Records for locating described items
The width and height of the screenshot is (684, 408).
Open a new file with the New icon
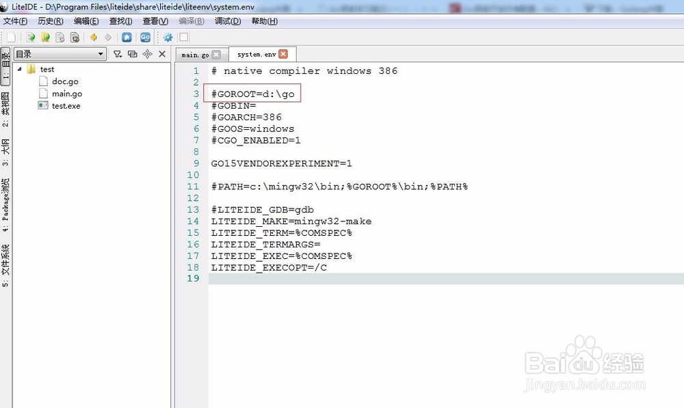point(10,37)
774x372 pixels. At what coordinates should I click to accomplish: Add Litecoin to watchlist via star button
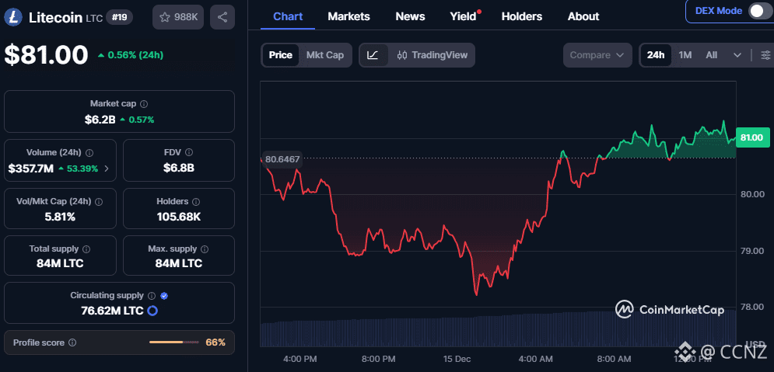point(177,17)
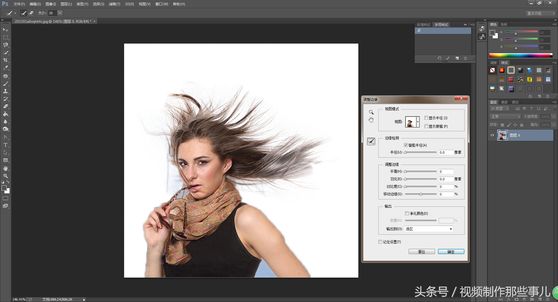
Task: Uncheck the 智能半径 (Smart Radius) checkbox
Action: click(x=406, y=145)
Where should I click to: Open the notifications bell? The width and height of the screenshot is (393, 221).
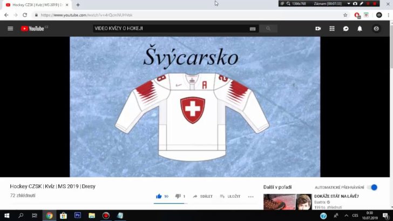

■ **Work to be completed**: Reproduce every line of the records above word for word, omitting the pictures.

■ **Exercise response**:
The width and height of the screenshot is (684, 408).
Open a new file with the New icon
point(10,37)
774x372 pixels. At what coordinates should I click to accomplish: Add Litecoin to watchlist via star button
point(177,17)
Task: Uncheck the 智能半径 (Smart Radius) checkbox
Action: click(x=406, y=145)
Where should I click to: Open the notifications bell? The width and height of the screenshot is (393, 221).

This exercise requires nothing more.